All lines in the entries below that hold "book" make up the answer.

----- DATA IN THIS EXERCISE -----

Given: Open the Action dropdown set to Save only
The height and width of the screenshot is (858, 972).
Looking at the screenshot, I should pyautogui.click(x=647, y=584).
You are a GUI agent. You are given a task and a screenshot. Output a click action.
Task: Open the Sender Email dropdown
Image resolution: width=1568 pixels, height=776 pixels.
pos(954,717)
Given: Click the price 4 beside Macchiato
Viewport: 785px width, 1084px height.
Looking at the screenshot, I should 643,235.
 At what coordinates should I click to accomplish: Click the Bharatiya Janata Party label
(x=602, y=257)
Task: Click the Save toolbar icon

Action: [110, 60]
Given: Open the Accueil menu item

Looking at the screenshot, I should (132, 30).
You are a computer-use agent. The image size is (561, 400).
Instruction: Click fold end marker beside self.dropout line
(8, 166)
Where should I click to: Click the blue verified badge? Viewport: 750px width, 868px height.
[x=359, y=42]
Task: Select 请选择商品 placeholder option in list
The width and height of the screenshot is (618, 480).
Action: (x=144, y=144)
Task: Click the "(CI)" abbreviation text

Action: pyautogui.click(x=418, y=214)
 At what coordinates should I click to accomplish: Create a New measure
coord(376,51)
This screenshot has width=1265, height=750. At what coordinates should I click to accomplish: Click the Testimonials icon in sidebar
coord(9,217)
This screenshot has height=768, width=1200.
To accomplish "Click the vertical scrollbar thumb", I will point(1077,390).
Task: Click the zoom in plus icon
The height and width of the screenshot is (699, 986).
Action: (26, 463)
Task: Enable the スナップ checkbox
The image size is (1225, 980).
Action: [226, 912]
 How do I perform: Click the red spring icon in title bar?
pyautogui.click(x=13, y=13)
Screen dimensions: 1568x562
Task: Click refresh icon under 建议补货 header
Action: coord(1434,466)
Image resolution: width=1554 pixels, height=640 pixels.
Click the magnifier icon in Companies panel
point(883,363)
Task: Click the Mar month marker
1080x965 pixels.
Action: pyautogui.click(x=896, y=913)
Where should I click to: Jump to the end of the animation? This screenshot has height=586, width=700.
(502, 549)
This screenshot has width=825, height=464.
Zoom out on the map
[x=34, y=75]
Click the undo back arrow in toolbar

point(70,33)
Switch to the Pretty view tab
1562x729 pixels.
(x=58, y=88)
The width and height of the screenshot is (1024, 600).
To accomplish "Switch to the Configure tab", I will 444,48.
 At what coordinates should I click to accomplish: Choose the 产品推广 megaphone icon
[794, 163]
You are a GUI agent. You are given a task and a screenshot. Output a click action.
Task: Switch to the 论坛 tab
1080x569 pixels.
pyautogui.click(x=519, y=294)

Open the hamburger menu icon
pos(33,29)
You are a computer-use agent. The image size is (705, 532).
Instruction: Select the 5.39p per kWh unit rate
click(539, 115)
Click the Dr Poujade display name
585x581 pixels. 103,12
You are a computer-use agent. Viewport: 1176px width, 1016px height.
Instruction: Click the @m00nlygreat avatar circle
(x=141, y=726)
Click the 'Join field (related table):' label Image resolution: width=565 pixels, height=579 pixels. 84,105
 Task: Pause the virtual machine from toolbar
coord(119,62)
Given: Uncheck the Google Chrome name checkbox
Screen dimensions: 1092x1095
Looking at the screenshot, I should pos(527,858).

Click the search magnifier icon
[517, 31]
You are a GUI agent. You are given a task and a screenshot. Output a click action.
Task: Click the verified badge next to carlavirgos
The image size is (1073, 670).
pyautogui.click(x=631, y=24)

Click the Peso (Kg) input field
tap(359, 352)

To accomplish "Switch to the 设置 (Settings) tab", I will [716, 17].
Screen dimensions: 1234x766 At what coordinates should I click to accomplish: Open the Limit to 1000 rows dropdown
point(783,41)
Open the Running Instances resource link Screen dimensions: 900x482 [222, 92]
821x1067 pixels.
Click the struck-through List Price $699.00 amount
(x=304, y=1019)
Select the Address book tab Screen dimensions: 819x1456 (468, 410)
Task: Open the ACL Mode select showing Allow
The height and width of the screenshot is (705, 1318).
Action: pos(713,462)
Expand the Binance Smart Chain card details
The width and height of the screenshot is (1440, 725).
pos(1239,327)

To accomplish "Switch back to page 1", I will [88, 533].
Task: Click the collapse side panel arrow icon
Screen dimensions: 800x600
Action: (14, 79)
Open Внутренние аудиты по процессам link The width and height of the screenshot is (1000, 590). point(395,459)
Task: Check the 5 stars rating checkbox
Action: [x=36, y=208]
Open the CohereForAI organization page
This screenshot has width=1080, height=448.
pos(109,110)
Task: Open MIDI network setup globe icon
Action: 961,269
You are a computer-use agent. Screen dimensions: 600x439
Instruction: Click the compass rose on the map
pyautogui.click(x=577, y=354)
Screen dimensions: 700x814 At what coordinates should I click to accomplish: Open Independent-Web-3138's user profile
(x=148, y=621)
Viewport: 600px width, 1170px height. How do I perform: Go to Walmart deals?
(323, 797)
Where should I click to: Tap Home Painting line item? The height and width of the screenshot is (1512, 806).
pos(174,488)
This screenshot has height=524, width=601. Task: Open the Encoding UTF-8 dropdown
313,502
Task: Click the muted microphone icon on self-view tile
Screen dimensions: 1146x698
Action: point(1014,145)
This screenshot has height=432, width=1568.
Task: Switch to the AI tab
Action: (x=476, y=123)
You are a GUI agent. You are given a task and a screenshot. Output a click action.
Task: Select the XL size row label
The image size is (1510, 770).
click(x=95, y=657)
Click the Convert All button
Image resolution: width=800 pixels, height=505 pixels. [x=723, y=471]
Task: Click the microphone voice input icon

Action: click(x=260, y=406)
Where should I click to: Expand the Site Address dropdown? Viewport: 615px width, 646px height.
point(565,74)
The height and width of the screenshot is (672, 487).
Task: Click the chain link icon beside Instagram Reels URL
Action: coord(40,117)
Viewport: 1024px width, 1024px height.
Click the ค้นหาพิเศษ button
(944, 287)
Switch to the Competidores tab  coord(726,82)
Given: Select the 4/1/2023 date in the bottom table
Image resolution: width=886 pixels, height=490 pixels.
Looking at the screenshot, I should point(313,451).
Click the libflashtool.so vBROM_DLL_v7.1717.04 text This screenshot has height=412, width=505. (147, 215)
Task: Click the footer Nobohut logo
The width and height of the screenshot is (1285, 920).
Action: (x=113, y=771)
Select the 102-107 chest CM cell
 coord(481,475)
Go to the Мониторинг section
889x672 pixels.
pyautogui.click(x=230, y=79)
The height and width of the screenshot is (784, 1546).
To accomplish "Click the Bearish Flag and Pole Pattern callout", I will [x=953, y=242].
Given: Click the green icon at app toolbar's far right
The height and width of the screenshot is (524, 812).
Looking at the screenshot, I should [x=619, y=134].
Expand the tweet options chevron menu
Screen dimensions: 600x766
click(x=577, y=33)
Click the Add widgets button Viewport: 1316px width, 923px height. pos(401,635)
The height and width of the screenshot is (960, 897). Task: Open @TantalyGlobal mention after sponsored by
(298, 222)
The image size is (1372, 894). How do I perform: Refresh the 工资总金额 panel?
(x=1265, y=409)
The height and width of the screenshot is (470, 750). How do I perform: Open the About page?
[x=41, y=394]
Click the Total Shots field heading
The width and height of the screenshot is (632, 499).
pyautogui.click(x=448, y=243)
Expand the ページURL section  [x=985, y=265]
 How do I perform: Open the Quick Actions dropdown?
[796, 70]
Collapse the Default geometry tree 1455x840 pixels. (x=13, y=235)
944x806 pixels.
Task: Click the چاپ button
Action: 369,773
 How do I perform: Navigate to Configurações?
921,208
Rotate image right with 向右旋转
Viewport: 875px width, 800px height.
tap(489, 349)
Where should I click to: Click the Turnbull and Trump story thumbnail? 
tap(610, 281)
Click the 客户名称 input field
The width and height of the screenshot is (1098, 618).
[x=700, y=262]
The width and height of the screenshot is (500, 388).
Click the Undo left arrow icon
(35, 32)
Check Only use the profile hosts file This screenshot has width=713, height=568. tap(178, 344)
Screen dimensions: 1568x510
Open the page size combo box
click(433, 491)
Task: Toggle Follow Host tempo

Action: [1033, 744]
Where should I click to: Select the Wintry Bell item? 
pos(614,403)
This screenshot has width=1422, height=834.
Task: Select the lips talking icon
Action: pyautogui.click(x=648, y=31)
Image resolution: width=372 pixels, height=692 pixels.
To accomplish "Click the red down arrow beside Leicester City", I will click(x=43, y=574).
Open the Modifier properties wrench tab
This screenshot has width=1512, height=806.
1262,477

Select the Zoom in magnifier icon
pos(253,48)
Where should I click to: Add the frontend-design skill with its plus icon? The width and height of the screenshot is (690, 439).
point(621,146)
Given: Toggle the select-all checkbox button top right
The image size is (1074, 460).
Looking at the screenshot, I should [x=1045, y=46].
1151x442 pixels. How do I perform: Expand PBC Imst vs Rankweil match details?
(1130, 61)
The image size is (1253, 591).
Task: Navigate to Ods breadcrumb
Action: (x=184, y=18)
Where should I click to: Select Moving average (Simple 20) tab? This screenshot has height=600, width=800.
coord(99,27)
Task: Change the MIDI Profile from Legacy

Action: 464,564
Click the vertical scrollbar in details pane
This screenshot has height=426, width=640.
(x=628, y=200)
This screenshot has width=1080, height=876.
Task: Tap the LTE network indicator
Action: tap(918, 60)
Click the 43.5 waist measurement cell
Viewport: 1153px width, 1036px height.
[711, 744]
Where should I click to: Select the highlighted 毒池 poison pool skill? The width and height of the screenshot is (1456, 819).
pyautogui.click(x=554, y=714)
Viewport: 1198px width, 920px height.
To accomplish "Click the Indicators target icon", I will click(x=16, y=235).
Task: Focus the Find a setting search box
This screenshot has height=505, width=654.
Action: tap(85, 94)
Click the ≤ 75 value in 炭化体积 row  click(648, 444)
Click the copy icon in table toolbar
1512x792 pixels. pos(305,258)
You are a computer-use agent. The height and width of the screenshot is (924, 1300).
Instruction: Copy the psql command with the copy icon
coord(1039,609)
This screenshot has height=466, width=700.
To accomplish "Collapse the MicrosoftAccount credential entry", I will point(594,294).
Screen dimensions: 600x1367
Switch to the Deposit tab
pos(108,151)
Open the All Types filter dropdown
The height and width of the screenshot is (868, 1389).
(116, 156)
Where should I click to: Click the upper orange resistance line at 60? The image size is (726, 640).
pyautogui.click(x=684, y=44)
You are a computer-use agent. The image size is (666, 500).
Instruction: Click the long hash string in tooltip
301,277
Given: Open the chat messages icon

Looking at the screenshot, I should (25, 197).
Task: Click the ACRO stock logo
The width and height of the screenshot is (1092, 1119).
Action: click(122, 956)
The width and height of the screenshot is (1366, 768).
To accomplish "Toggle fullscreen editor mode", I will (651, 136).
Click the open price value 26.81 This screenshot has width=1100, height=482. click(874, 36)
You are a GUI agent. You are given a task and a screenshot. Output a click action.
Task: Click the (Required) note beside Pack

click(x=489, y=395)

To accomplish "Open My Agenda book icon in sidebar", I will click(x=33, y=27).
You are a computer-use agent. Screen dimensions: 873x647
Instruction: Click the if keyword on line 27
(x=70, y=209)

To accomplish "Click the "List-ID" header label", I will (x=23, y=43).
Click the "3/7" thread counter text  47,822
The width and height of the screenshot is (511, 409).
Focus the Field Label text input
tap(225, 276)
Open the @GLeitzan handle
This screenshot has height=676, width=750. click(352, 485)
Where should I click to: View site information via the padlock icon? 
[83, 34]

-----

▶ SOLUTION FOR THIS TASK:
Select the Address book tab Screen dimensions: 819x1456 (468, 410)
To accomplish "Open My Agenda book icon in sidebar", I will click(x=33, y=27).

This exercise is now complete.